AUJOURD'HUI : LES HOARAU.

     Nous inaugurons aujourd’hui une nouvelle émission de conversation entre RFO et le Cercle Généalogique de Bourbon.
  Je dois tout d’abord solliciter votre indulgence pour la qualité de ma voix dans la mesure où je sors d’une grippe.
Notre famille aujourd’hui porte le 1er nom de la RÉUNION : HOARAU.

Lorsque l’on ouvre l’annuaire téléphonique, on en trouve dans toutes les communes de notre île. Qui était donc le 1er HOARAU ?  Le 1er HOARAU s’appelaitRené HOARAU ou peut-être Régnault HOUARAULT. Le nom tel qu’on le connaît ici semble n’avoir pas été orthographié ainsi en Métropole et les recherches les plus récentes ont été vaines. Il ne serait de HOARAU au monde que les descendants du 1er venu à Bourbon.
René HOARAU était donc un jeune homme originaire semble-t-il du village de Menneville dans le département du  Pas de Calais selon les pièces du procès de Vauboulon.
Il serait né vers 1640 sous le règne de Louis XIII. Parti de France pour l’Ile Bourbon il débarqua à Saint-Paul le 9 juillet 1665 sur le "Taureau" et épousa vers 1669 une petite calaisienne Marie BAUDE qui vécut entre 1654 et 1690.
René HOARAU faisait partie donc des tous 1ers métropolitains établis dans notre île et le couple allait avoir 5 enfants entre 1670 et 1682. Le couple HOARAU-BAUDE sera à l’origine de tous les HOARAU (AU, EAU, HOUAREAU) de notre île.
 
On sait que dans les familles établies aux Iles, il était fréquent de donner un surnom aux fils selon les diverses branches qu’ils formaient. C’est ainsi que l’on a pu retrouver des HOARAU DUCAP, DUROCHER DUREMPART, DUPASSAGE des HOAREAU LAROCHE, ROCHECOURT, BOIS JAUNE, BEAULON, MONTCLAIR, GRANDCOURT, CHAMPVERT, PRÉCOURT, RUEL, et DESRUISSEAUX et LA SOURCE.

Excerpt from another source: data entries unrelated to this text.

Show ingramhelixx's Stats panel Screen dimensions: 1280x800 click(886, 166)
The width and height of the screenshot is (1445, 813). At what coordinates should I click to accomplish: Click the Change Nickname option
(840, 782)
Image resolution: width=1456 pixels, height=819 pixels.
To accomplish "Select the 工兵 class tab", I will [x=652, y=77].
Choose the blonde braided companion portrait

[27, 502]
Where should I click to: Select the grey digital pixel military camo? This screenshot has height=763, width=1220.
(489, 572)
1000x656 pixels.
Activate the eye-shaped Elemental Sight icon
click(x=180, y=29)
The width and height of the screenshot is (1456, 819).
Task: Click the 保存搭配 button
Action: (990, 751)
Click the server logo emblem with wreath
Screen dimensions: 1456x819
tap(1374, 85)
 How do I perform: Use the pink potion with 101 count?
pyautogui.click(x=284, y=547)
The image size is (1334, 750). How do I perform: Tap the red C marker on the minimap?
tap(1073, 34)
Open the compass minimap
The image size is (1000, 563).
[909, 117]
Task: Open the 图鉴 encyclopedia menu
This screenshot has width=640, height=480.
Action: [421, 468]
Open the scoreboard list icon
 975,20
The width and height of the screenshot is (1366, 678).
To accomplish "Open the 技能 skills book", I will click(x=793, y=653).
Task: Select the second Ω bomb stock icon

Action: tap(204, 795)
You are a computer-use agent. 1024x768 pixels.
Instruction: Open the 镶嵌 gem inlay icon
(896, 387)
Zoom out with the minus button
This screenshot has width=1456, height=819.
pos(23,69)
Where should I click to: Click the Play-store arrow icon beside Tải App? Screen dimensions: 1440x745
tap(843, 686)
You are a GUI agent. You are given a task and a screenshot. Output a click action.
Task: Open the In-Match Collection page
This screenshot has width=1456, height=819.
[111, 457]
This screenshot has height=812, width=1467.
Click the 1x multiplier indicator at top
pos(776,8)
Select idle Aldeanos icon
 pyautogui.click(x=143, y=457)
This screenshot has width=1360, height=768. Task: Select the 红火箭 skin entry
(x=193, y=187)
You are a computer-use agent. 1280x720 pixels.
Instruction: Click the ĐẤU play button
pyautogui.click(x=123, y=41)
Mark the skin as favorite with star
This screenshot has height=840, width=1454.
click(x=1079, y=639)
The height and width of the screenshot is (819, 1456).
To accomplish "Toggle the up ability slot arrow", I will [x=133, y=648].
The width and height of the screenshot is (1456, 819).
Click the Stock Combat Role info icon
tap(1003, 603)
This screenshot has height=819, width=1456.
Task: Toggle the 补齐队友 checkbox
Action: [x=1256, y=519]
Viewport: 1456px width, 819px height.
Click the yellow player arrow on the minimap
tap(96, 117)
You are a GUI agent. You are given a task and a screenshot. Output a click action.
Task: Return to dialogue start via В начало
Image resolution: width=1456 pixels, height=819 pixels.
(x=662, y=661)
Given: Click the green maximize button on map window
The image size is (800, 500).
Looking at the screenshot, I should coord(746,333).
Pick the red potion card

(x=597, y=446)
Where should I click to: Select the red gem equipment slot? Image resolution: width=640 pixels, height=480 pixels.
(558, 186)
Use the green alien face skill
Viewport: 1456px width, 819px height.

Ces deux dernières branches perdurèrent en HOAREAU DESRUISSEAUX et en HOAREAU de LA SOURCE, branche à laquelle appartient Mme Gilles de ROBIEN née HOAREAU de LA SOURCE épouse de l’actuel ministre de l’ Education nationale.
Le fils aîné de  René HOARAU, Etienne I qu’on appelle aussi Etienne le Père surnommé par Antoine BOUCHER dans son mémoire comme la PERLE des CRÉOLES,  naquit en 1670 et mourut à 59 ans, comme des dizaines de membres de sa famille dans la grande épidémie de variole de 1729.
Il se maria en 1ères noces avec la créole blanche Geneviève DENNEMONT qui lui donna 6 enfants et mourut en 1700 à 27 ans.
Etienne se remaria quelques mois après avec une jeune créole franco-malgache de 13 ans Ursule PAYET (1687-1748) qui lui donna 15 enfants. Ce mariage HOARAU PAYET fut le 1er d’une série infinie de mariages entre les deux noms les plus répandus à la Réunion.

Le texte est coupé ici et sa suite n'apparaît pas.